Bientôt, il est rejoint par deux autres jeunes : Violette Grange, étudiante en cinéma, et Hippolyte, un ami d’enfance impliqué dans plusieurs causes humanitaires. Le fruit de leur travail : quatorze vidéos thématiques visibles gratuitement sur YouTube. Un film, monté à partir des vidéos, est diffusé à partir d’aujourd’hui sur la plateforme Vimeo.

Dépasser les images chocs

Passé par le Journal International, média web indépendant, Alexis n’ignorait pas que la migration était un sujet sensible au Moyen-Orient comme en Europe. « Comme tout le monde », il avait en tête « les images fortes, ces migrants qui escaladent les grillages » séparant le Maroc des enclaves Espagnoles. Mais le temps passé sur place a aiguisé son regard. Il admet lui-même être « tombé des nues » en échangeant avec des migrants venus du nord du Sahara.
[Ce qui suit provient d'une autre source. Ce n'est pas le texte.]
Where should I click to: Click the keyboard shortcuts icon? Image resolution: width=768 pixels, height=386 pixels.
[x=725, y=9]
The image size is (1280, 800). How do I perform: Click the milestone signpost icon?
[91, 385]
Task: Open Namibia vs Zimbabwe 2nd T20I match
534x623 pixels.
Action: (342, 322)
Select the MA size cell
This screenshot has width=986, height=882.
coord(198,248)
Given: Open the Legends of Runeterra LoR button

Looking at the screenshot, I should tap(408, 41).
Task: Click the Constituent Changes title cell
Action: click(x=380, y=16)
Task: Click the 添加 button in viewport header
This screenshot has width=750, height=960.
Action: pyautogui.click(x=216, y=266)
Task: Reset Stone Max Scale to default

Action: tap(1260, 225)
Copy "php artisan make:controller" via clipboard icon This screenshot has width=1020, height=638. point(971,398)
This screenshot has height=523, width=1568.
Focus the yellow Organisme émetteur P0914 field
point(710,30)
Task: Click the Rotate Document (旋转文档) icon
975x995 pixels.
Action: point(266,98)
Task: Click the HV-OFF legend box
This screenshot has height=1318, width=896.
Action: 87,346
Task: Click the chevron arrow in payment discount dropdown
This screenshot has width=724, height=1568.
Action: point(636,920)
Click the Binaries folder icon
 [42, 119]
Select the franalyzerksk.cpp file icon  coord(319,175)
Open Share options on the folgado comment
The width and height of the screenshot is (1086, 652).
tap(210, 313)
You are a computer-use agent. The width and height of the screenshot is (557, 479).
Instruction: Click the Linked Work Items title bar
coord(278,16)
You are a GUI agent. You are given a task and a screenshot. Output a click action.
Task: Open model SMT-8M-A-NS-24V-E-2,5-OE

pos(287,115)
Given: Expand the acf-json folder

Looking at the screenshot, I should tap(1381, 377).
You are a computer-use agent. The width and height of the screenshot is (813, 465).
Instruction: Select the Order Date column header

Pourtant, la démarche évite le sensationnalisme facile, et c’est heureux. « L’idée était de dépasser les images chocs et montrer ce qu’il y a autour », explique Alexis qui défend « l’engagement » de sa démarche tout en choisissant chacun de ses mots.

Car le propos se veut nuancé, loin de la leçon de morale ou de l’accusation sentencieuse : « Je n’ai pas voulu stigmatiser le Maroc, même si il y a des manques réels (de la politique migratoire, ndlr) », précise-t-il, après avoir mentionné les nombreuses insultes qu’il a reçues de la part de ressortissants marocains. « J’ai voulu apporter des solutions, ne pas juste donner envie de déprimer à la fin. »

Patience et longueur de temps

Alexis a donc choisi de « rester calme » afin d’éviter les écueils propre à ce genre d’aventure : croire le tout-venant sans croiser les sources, sombrer dans l’accusation facile, jouer les procureurs…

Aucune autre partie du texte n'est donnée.